Quando ero ancora uno studentello e incontrai "Monjirō" per la prima volta in televisione, credo su Telealtoveneto alla fine degli anni '80, ricordo il senso di disagio che mi trasmise la visione di quel telefilm. Dominava l'oscurità, condita da molta violenza e pochi sentimenti. Ricordo ancora con emozione la voce narrante di Luigi La Monica che introduceva ogni episodio. Credo che il telefilm venne ritrasmesso per un po' su altre televisioni locali, poi più nulla. Purtroppo, all'epoca, non avevo a disposizione nessun videoregistratore. Da allora sono passati trent'anni.

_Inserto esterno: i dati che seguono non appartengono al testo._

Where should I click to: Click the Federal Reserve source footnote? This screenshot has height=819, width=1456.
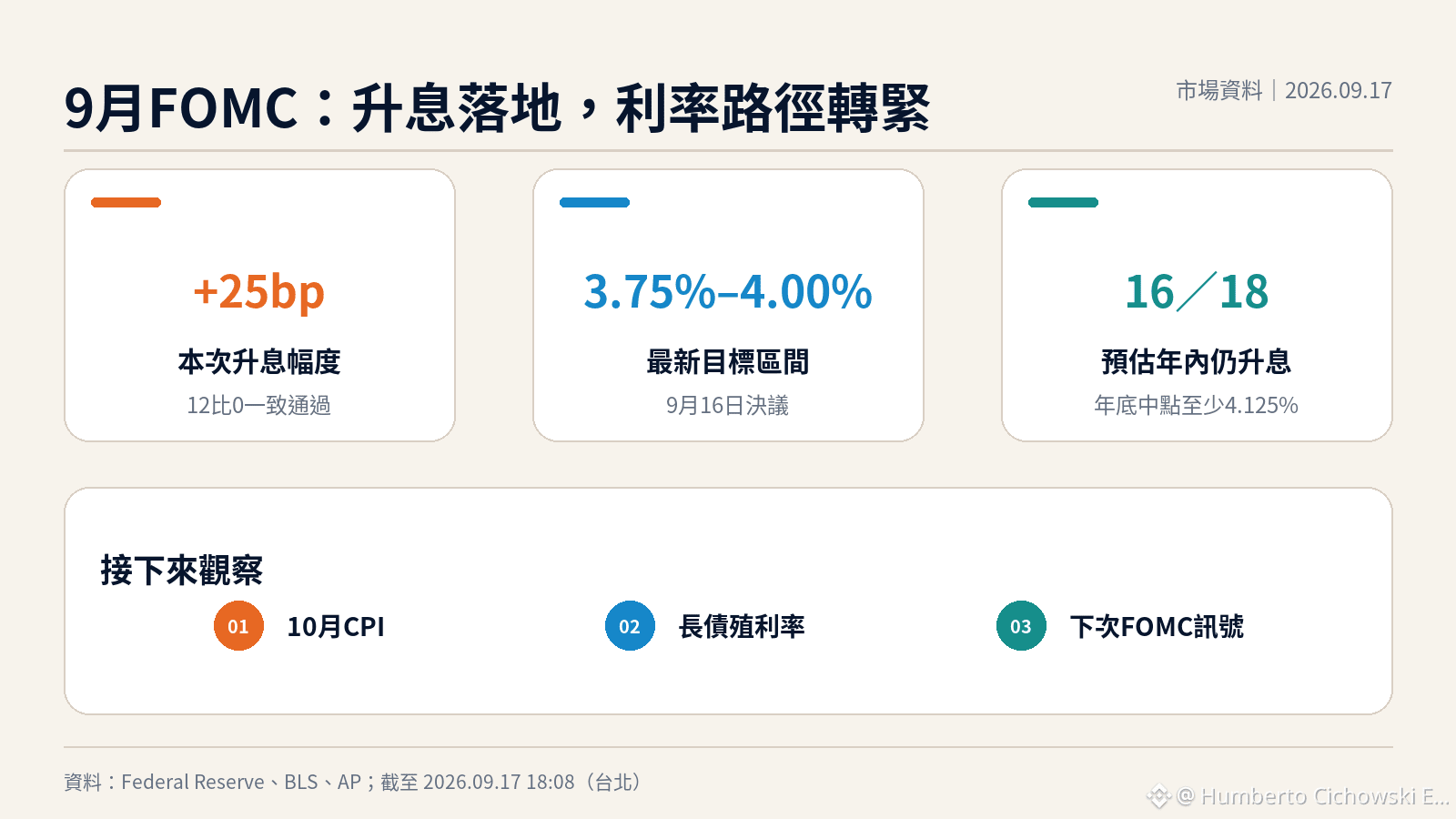pos(353,782)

"Kogarashi Monjirō" nasce da una serie di romanzi scritti da Sasazawa Saho e adattati in uno sceneggiato televisivo e poi in un film. Il primo romanzo della serie fu pubblicato nel 1971 mentre lo sceneggiato che arrivò anche da noi, diretto da Ichikawa Kon e interpretato da Nakamura Atsuo, andò in onda nel 1972.

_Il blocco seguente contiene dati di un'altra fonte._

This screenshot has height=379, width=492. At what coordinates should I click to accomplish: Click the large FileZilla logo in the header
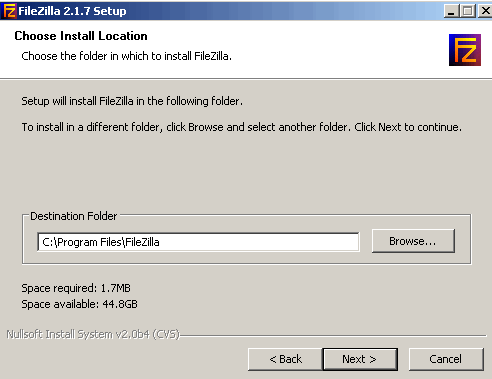pyautogui.click(x=465, y=50)
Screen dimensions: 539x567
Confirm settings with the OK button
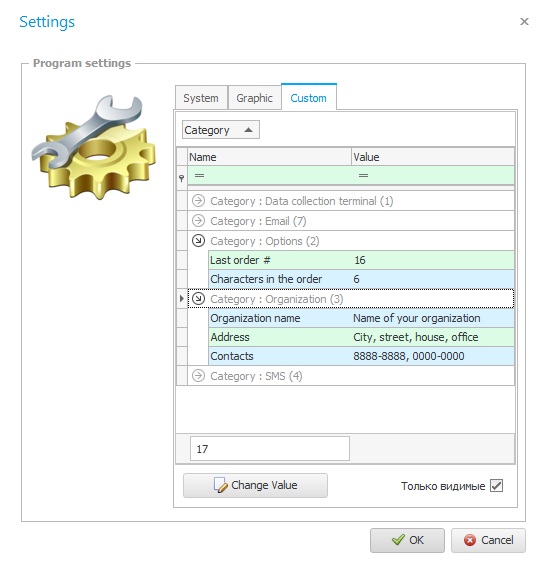pyautogui.click(x=407, y=540)
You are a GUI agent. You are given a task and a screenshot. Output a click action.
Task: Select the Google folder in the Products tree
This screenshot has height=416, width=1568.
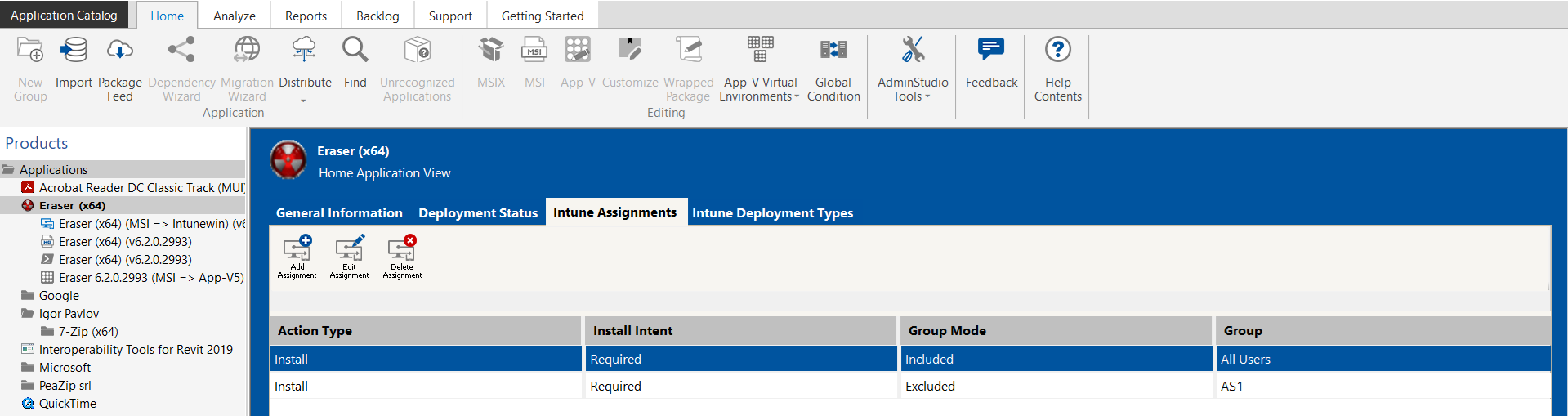coord(59,296)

Purtroppo, non ho ancora letto nessuno dei vecchi capolavori del geniale Sasazawa Saho. Sasazawa era uno scrittore prolifico, definito un costante innovatore e uno sperimentatore di narrativa. In particolare è noto per i suoi finali a sorpresa detti "dondengaeshi". Inoltre, Sasazawa introdusse nuove prospettive nella narrativa sui "matatabi", i vagabondi erranti, e sugli spadaccini emarginati che vagavano per le provincie dell'Impero vivendo alla giornata.
L'introduzione del narratore giapponese all'inizio del telefilm fa il suo effetto: "Kogarashi Monjirō... si dice che sia nato in una povera famiglia di contadini nel villaggio di Mikazuki sotto il distretto rurale di Nitta, nella provincia dello Jōshū. Si dice che abbia lasciato la sua città natale quando aveva dieci anni. In seguito la sua famiglia venne data per dispersa. Non è chiaro perché Monjirō, destinato a rimanere solo per il resto della sua vita, sia entrato nel mondo dei mushuku toseinin..."
I "mushuku" (senzatetto) erano individui rinnegati dai familiari a causa della loro condotta giudicata nociva, complice il sistema di implicazione vigente all'epoca che attribuiva la responsabilità di un reato minore anche ai familiari. Perciò, per evitare rogne con l'autorità, la famiglia o il villaggio preferivano allontanare i soggetti pericolosi costringendoli all'esilio. Molti erano contadini impossibilitati a guadagnarsi da vivere a causa di eventi che si protrassero per alcuni decenni. In primis, le conseguenze della grande carestia dell'Era Tenmei (1781-1789), oltre al crollo dell'agricoltura causato dallo sviluppo del capitalismo commerciale.
Il titolo originale del telefilm è "Kogarashi Monjirō". "Kogarashi" non è il cognome del protagonista, bensì indica un vento del nord, freddo e pungente, che soffia dal tardo autunno nella zona settentrionale dell'arcipelago che si affaccia sull'Oceano Pacifico. L'ideogramma indica un elemento in grado di scuotere gli alberi e spogliarli delle foglie secche.
"Monjirō, freddo e pungente come quel vento", oppure "Monjiro del vento del nord che spazza le foglie" potrebbero essere dei titoli più corretti, ma mi rendo conto, improponibili. Inoltre il soprannome "kogarashi", stando al romanzo, deriverebbe piuttosto dal sibilo dello stecchino di bambù che Monjirō soffia dalla bocca. Appunto, simile al rumore delle folate sibilanti del vento kogarashi.
Monjirō possiede una spada ma non è un samurai come sbandiera il titolo italiano, né tantomeno un giustiziere. All'epoca, in Italia, sarebbe stato troppo difficile spiegare termini come "toseinin", "matatabimono", "bakuto" e "tekiya". Difficile e oltremodo inutile.
"Ninja" e "samurai" erano gli unici termini noti al grande pubblico ed era già tanto conoscere il significato di "rōnin".